*Work required:* When the string "filter" appears in a line of the records, show the whole line.

(Dataset entries)

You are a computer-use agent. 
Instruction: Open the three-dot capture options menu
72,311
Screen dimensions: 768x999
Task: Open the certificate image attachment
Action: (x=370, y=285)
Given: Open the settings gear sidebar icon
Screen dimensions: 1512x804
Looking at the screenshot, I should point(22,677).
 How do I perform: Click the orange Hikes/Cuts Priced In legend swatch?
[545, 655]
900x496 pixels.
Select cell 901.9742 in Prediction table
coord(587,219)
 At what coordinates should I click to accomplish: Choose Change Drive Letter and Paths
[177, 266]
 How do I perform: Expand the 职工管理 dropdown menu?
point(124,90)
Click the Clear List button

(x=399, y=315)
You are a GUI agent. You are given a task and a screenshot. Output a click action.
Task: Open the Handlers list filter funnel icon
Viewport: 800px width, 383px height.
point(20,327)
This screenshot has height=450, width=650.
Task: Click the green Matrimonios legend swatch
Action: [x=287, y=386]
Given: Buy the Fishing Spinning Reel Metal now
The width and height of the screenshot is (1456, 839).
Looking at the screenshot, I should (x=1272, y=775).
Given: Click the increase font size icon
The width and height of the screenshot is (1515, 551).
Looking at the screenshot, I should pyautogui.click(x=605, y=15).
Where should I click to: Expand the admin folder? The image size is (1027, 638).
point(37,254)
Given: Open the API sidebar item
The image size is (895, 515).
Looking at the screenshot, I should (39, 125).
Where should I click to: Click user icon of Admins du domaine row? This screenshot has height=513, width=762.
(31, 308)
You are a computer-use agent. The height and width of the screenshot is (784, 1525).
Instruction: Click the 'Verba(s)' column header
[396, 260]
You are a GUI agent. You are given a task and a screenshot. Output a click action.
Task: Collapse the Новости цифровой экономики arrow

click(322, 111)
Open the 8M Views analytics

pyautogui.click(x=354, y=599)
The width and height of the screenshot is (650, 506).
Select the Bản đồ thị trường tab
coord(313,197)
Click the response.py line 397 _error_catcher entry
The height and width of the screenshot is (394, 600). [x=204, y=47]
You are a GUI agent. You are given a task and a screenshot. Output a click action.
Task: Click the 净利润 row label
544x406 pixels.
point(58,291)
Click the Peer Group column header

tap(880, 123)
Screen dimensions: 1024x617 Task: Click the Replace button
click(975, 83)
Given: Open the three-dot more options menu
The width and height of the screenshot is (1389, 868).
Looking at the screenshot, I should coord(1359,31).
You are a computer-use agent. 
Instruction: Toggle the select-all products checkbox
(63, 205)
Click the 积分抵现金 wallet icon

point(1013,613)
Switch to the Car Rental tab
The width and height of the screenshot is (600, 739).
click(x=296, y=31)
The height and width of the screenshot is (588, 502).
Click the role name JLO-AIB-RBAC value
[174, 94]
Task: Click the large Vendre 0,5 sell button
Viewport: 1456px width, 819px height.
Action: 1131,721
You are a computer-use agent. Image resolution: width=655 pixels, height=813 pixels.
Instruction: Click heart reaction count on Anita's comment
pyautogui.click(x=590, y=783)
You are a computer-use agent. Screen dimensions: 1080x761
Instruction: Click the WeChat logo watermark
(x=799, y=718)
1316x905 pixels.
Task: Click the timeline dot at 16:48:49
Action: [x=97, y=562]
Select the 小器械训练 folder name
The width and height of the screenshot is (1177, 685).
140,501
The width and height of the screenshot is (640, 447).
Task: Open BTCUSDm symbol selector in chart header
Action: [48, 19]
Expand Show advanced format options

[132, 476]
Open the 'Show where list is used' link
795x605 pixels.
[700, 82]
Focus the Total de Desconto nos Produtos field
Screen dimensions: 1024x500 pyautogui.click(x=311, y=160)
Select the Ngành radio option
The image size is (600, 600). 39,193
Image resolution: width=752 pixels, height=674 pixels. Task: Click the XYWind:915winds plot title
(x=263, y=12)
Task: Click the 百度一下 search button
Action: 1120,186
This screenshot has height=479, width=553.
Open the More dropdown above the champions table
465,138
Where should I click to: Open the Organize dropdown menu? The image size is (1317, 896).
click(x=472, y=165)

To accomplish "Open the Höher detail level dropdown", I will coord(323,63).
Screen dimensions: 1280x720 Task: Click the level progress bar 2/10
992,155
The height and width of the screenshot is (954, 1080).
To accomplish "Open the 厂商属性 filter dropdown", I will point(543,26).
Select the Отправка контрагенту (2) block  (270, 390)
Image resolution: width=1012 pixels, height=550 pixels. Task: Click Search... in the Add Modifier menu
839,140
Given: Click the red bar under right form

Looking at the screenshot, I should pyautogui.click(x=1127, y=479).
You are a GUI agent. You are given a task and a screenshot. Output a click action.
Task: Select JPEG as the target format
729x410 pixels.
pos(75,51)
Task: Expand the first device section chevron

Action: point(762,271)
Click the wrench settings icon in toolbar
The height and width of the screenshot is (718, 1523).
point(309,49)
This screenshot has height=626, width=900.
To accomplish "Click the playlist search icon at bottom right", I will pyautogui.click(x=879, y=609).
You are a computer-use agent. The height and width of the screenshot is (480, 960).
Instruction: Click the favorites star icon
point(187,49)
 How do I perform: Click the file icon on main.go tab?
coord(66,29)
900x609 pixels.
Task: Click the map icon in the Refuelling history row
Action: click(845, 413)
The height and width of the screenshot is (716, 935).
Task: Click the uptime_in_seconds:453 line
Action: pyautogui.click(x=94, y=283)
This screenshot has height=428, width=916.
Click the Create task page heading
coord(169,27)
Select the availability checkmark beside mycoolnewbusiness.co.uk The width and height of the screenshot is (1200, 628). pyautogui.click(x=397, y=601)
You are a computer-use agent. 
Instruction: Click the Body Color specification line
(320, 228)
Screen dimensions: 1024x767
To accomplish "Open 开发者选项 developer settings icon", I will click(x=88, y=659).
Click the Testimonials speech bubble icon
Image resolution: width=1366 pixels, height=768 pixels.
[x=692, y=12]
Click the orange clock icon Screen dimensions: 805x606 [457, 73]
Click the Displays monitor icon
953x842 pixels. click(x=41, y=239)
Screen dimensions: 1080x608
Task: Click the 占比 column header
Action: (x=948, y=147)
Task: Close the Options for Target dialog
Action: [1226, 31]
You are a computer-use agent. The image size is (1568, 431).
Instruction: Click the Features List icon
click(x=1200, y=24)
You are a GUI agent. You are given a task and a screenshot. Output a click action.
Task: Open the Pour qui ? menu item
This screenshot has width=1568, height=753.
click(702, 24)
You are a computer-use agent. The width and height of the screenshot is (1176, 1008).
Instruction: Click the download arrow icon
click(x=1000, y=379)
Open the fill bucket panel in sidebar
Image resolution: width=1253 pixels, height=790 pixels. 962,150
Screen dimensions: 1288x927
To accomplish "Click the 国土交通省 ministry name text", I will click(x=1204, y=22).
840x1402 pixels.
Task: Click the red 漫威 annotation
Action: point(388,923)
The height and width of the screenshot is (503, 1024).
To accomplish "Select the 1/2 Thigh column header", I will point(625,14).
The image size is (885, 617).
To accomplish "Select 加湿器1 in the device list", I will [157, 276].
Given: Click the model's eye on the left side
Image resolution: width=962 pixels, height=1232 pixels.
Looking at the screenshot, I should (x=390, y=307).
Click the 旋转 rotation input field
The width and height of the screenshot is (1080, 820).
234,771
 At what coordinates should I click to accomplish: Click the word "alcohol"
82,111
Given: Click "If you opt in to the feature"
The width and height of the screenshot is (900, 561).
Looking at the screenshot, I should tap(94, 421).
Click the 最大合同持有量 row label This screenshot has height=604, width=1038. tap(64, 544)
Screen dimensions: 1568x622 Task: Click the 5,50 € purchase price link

*Exercise answer:*
Task: Open the Handlers list filter funnel icon
To accomplish "Open the 厂商属性 filter dropdown", I will point(543,26).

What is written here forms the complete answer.